Without any images, write the data out exactly as it appears.

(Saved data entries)

>>>

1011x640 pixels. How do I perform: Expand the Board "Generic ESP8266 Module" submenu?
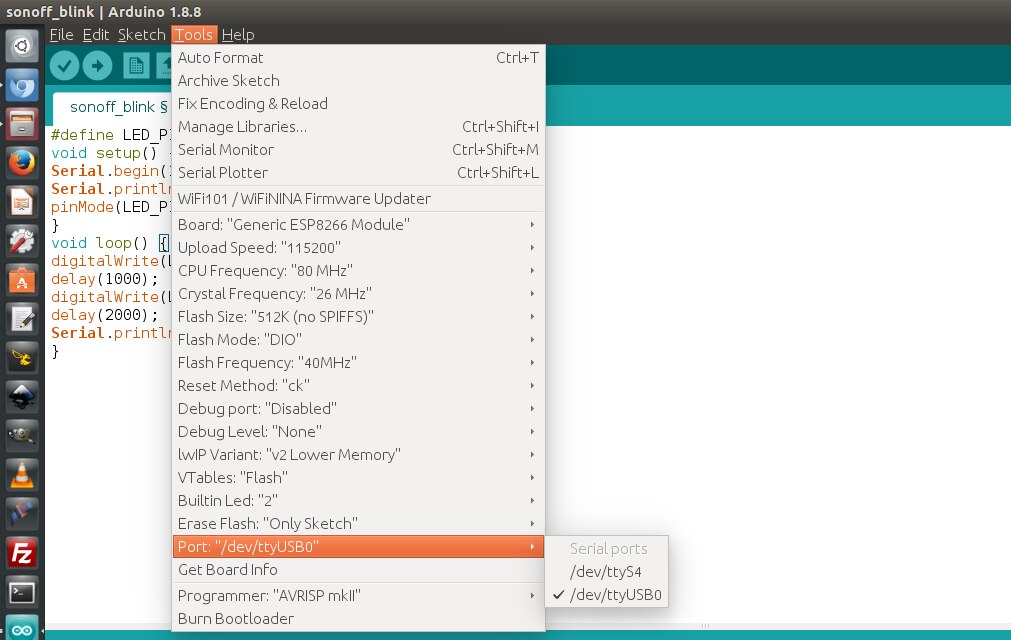358,224
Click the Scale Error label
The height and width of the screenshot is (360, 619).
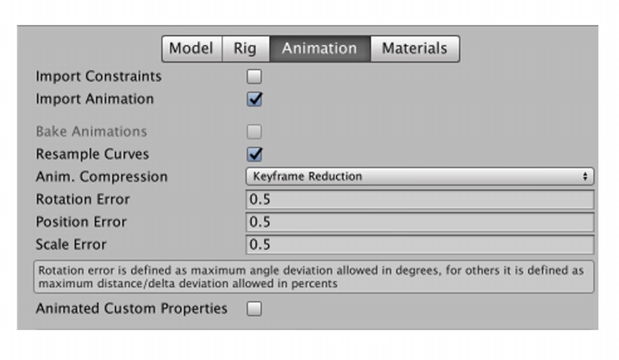(x=71, y=244)
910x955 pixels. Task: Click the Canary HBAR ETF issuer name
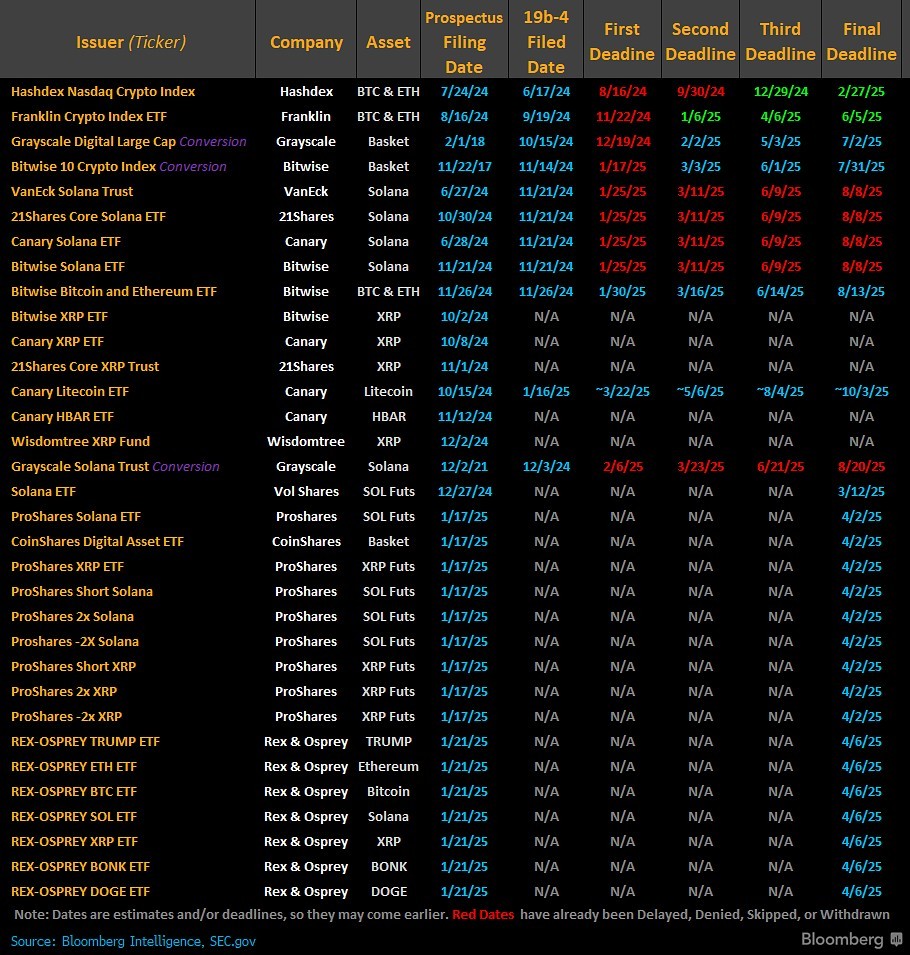coord(62,416)
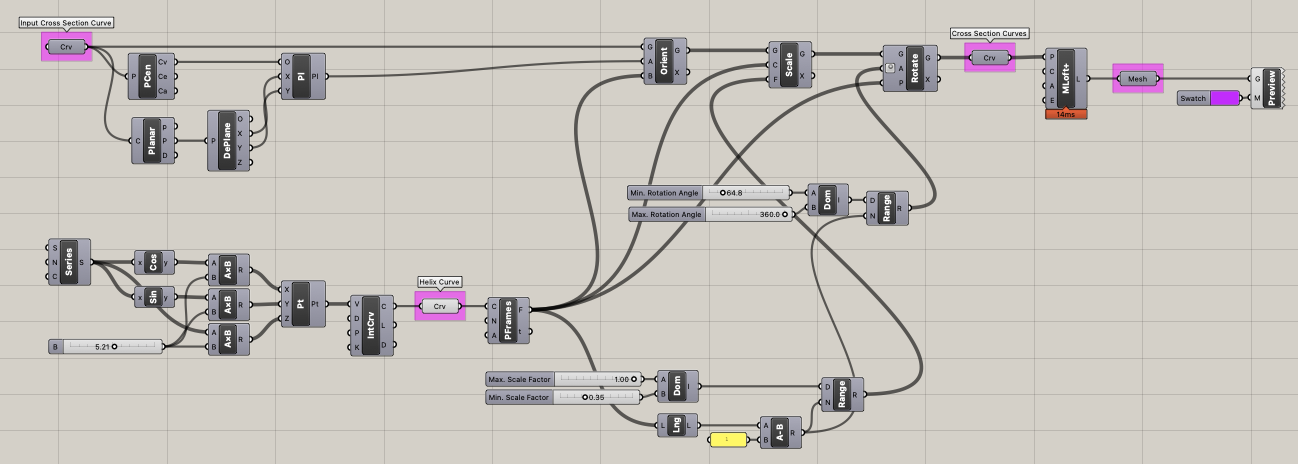Click the Max. Scale Factor slider
The width and height of the screenshot is (1298, 464).
pos(562,379)
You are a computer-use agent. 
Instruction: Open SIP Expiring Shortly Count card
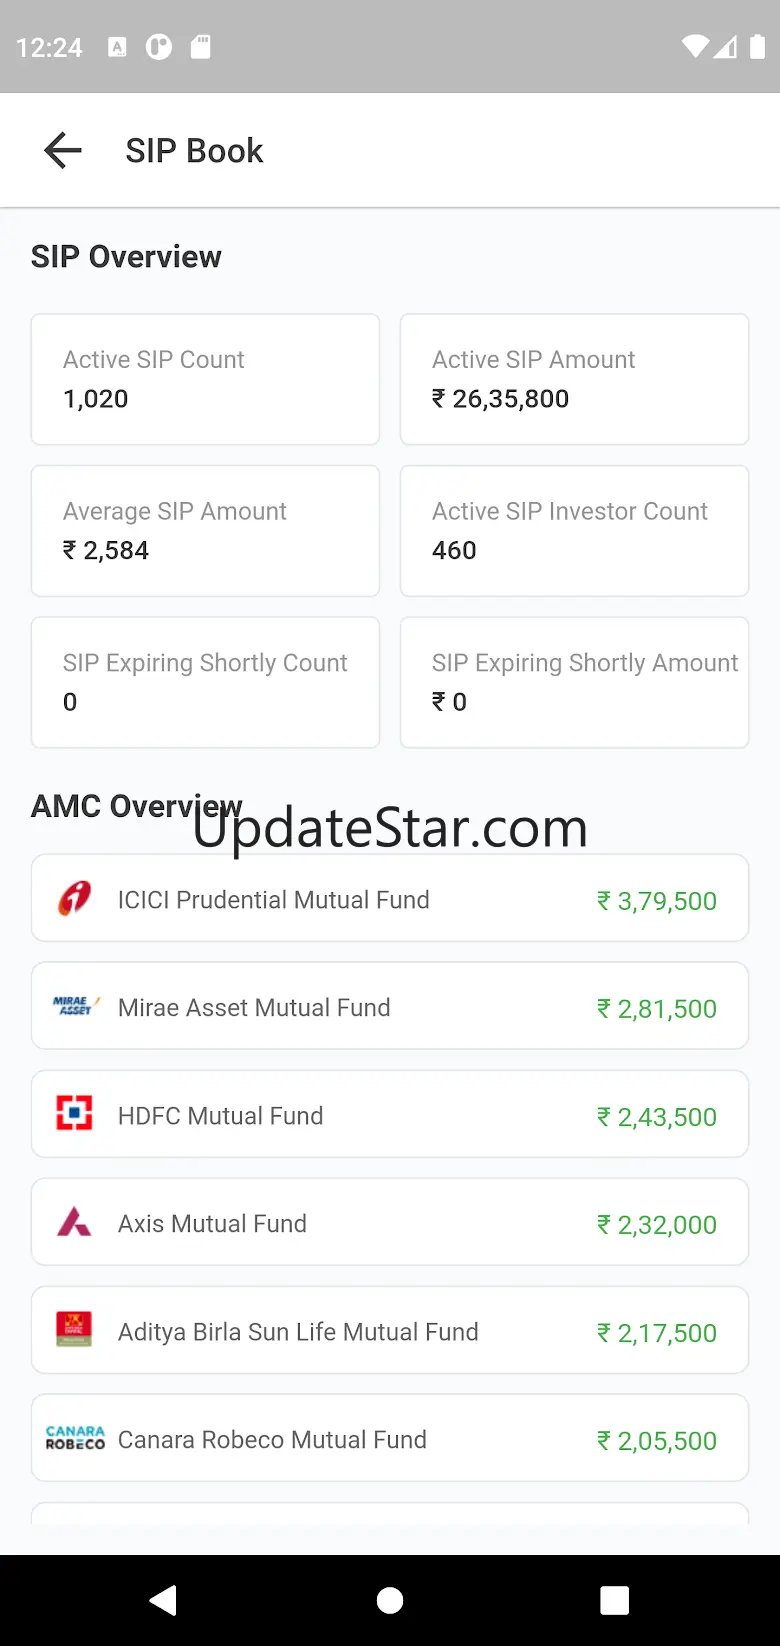(205, 682)
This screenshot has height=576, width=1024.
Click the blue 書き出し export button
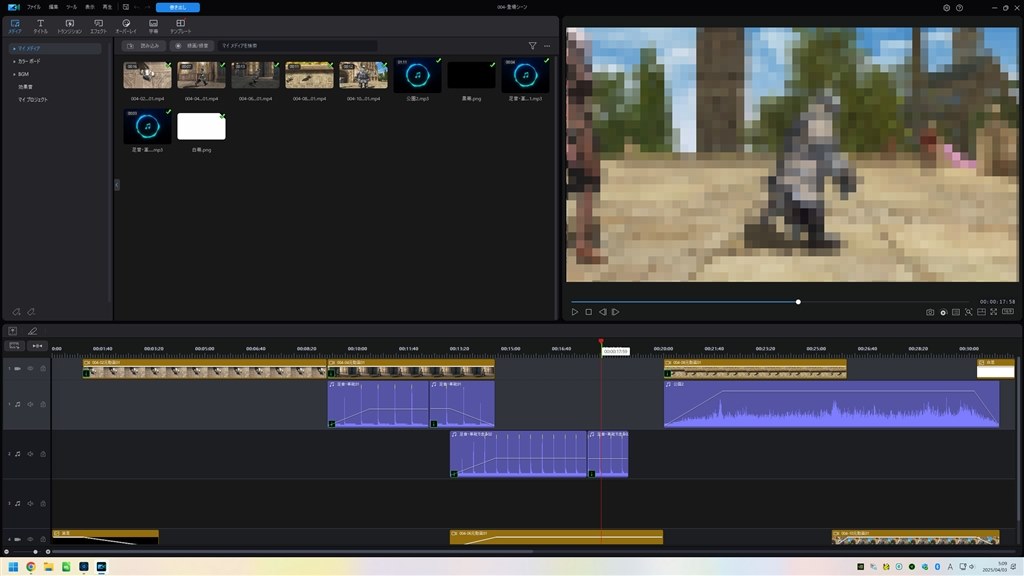(x=177, y=7)
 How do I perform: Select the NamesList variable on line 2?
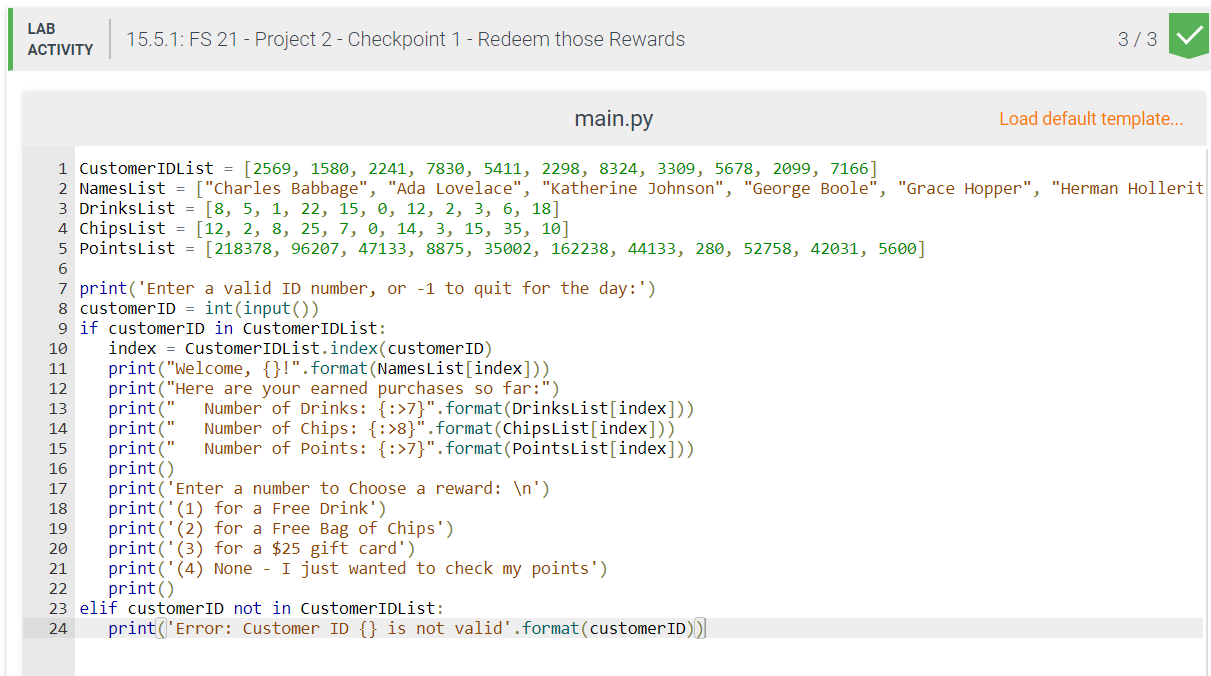[x=115, y=187]
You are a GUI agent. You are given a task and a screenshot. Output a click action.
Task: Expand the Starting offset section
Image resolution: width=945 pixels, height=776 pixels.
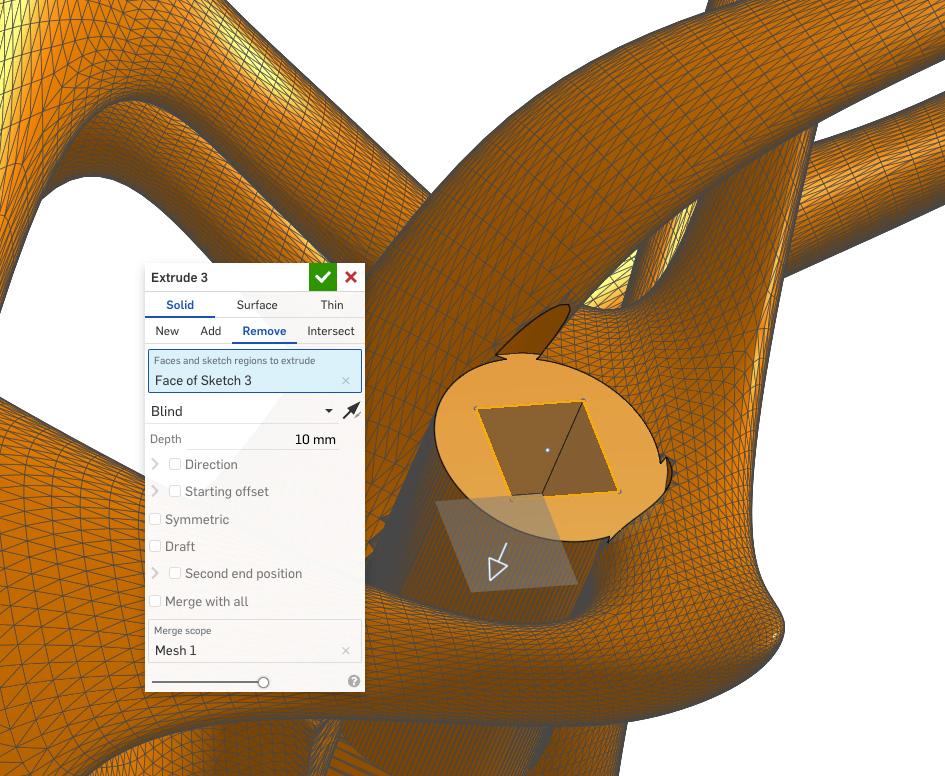coord(155,491)
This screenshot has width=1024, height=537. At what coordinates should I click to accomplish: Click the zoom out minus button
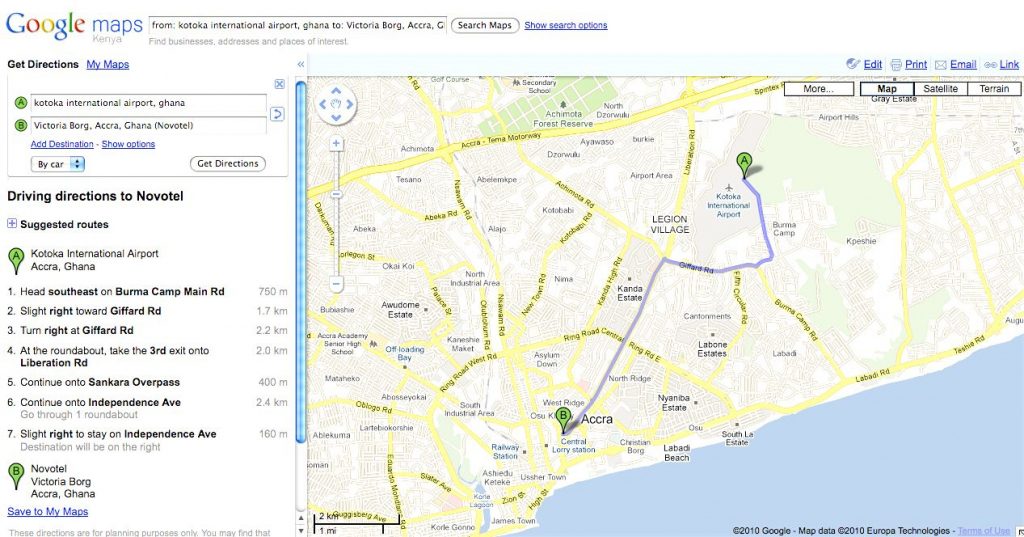coord(336,285)
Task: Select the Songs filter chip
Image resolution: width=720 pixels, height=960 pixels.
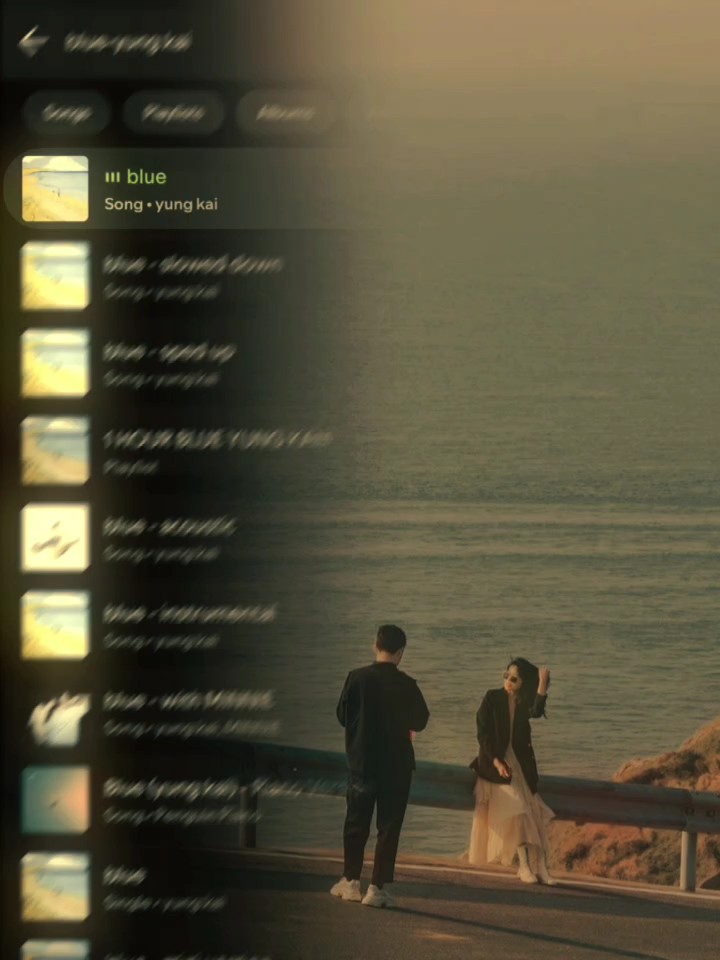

<<<

- [OUTPUT FOR THIS TASK]
1011x640 pixels. How do I perform: Expand the Board "Generic ESP8266 Module" submenu?
358,224
Click the Scale Error label
The height and width of the screenshot is (360, 619).
(x=71, y=244)
910x955 pixels. Task: Click the Canary HBAR ETF issuer name
coord(62,416)
Click the Max. Scale Factor slider
The width and height of the screenshot is (1298, 464).
pos(562,379)
You are a computer-use agent. 
Instruction: Open SIP Expiring Shortly Count card
(205, 682)
This screenshot has height=576, width=1024.
Click the blue 書き出し export button
(x=177, y=7)
 How do I perform: Select the NamesList variable on line 2?
[x=115, y=187]
You are a GUI agent. You are given a task and a screenshot. Output a click action.
Task: Expand the Starting offset section
Image resolution: width=945 pixels, height=776 pixels.
coord(155,491)
This screenshot has width=1024, height=537. At what coordinates should I click to accomplish: Click the zoom out minus button
coord(336,285)
Task: Select the Songs filter chip
Image resolution: width=720 pixels, height=960 pixels.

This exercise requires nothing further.